(Stored records)
>>

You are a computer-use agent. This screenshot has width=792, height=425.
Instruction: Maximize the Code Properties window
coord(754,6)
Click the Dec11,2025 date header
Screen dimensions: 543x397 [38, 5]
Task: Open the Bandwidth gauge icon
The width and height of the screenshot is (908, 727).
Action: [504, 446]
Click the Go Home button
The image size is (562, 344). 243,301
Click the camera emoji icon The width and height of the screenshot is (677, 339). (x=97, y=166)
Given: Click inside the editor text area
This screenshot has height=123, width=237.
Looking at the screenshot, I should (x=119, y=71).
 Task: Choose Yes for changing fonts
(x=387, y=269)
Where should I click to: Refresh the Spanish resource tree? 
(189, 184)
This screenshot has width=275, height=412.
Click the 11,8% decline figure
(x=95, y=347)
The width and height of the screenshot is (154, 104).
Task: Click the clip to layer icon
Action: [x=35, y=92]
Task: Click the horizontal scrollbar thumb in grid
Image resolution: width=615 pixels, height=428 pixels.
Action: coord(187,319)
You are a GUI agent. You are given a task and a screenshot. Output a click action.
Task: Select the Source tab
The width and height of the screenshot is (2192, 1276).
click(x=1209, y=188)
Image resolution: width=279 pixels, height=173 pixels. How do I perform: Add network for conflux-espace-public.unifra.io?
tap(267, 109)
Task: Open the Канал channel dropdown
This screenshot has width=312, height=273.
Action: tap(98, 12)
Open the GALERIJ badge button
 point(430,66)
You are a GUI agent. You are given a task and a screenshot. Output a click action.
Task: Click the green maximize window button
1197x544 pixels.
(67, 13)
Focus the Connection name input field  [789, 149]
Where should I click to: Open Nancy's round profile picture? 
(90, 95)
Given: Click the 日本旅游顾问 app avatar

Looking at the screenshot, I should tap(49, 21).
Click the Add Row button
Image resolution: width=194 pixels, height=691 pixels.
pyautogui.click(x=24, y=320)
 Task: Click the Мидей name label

<<

→ **Aim of the task**
All lines from the beginning of the entries through the line marked "This screenshot has width=275, height=412." are to be output exactly; nothing else belongs in the answer.

→ **Answer below**
You are a computer-use agent. This screenshot has width=792, height=425.
Instruction: Maximize the Code Properties window
coord(754,6)
Click the Dec11,2025 date header
Screen dimensions: 543x397 [38, 5]
Task: Open the Bandwidth gauge icon
The width and height of the screenshot is (908, 727).
Action: [504, 446]
Click the Go Home button
The image size is (562, 344). 243,301
Click the camera emoji icon The width and height of the screenshot is (677, 339). (x=97, y=166)
Given: Click inside the editor text area
This screenshot has height=123, width=237.
Looking at the screenshot, I should (x=119, y=71).
 Task: Choose Yes for changing fonts
(x=387, y=269)
Where should I click to: Refresh the Spanish resource tree? 
(189, 184)
This screenshot has width=275, height=412.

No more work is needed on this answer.